王族の婚姻をなんだと思っていますか!
さてと、本当にどうしようかな。

そう思って腕を組んだところで、話し声が聞こえてきた。

「連れ帰ってきてどうするんだよ!」

「あのままにしておけないだろうが。城の中で、あの女が死んでるのが見つかったら大騒ぎだ」

「とにかく生きてただろ! どっちにしろ侯爵家の娘が城から消えたんだ、大騒ぎになってる」

うん。まだ私が気絶してるとでも思っているのか、普通に話をしているね。

……っていうか、言い争ってる。

「とりあえず逃げようぜ。どのみちこの寒さだ。あのまま放置しておけば、暖炉の火もないんだし凍死する。死人に口なしだろう」

違う声が聞こえてきて、めちゃくちゃ恐ろしいことを言い出した。

私は誘拐されたらしい。しかも営利目的でもなく、なにかトラブルがあって、仕方なく誘拐されたみたい。

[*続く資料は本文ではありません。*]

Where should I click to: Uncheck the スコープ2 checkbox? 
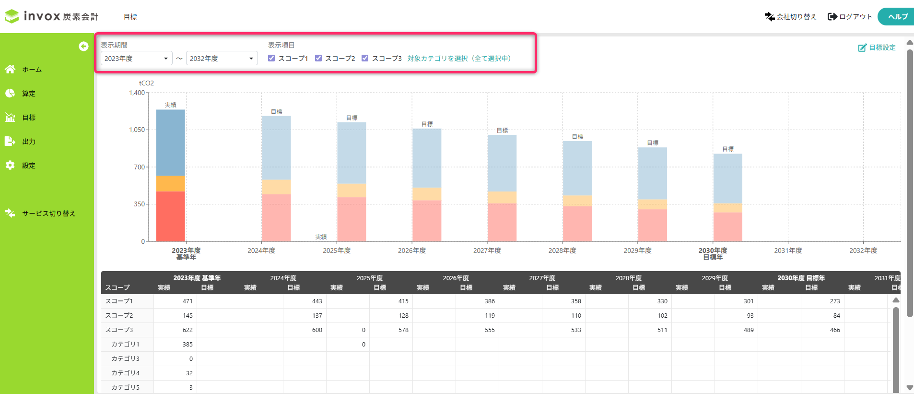pyautogui.click(x=318, y=58)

ここはどこかわからないけど、確かにこの部屋に暖炉らしきものはない。

外気が入り込んでくる気配もないけど、寒さを感じる程度には空気が冷たい。

彼らのいる部屋に暖炉があって、それでこの部屋が少しでも暖めれているのなら……。

彼らがいなくなり、暖炉の火も消えてなくなれば、待つのは間違いなく凍死だ。

そんなのは待ちたくもないし、待っていられるはずもないじゃない?

だけど、なにができるんだろう。

頭にケガを負っている以上、あまり激しい動きはさけた方がいいよね。

また気を失ってしまったら、なにもできなくなってしまうし……。